BRIEF:
Can you reproduce the items from the line containing "You are a GUI" through the end of the items, swapping "Juventus" for "Milan" and leaving everything else unchanged?

Items for locating described things:
•••
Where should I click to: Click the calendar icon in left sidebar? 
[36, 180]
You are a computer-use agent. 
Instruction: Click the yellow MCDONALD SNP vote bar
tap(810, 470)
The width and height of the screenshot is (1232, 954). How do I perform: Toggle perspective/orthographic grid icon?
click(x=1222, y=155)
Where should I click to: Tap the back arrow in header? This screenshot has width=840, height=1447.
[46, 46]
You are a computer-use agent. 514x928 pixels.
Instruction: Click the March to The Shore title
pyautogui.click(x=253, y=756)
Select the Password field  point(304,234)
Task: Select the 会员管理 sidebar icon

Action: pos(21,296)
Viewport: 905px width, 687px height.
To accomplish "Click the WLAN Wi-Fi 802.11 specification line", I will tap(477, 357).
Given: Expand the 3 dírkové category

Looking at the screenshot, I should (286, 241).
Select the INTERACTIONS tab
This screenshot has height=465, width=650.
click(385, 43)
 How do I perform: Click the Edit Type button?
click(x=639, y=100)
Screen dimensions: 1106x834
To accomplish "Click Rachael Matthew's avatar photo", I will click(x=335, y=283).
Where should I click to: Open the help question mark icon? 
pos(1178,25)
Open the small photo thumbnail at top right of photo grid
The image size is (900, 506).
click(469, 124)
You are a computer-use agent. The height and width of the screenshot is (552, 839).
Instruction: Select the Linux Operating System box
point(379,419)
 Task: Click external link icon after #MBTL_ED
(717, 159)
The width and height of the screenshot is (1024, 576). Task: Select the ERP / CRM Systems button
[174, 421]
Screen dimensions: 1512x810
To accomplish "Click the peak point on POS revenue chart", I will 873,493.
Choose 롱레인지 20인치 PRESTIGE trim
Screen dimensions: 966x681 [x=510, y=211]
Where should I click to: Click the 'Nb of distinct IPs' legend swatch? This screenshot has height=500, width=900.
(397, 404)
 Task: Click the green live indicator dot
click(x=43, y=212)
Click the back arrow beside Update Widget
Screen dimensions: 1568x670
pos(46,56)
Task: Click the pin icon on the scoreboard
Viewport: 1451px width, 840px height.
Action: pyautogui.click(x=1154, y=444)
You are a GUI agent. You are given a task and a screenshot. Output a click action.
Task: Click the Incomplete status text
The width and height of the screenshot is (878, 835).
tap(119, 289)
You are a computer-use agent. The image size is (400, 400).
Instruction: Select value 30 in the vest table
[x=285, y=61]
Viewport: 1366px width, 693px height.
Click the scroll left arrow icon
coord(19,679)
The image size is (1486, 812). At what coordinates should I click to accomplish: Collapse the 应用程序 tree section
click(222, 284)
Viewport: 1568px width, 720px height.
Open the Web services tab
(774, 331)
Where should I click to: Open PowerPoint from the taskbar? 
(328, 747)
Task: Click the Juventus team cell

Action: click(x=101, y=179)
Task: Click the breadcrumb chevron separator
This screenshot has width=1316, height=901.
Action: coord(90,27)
•••
TASK OUTPUT:
You are a GUI agent. You are given a task and a screenshot. Output a click action.
Task: Click the Incomplete status text
The width and height of the screenshot is (878, 835).
tap(119, 289)
You are a computer-use agent. The image size is (400, 400).
Instruction: Select value 30 in the vest table
[x=285, y=61]
Viewport: 1366px width, 693px height.
Click the scroll left arrow icon
coord(19,679)
The image size is (1486, 812). At what coordinates should I click to accomplish: Collapse the 应用程序 tree section
click(222, 284)
Viewport: 1568px width, 720px height.
Open the Web services tab
(774, 331)
Where should I click to: Open PowerPoint from the taskbar? 
(328, 747)
Task: Click the Milan team cell

Action: click(x=101, y=179)
Task: Click the breadcrumb chevron separator
This screenshot has width=1316, height=901.
Action: coord(90,27)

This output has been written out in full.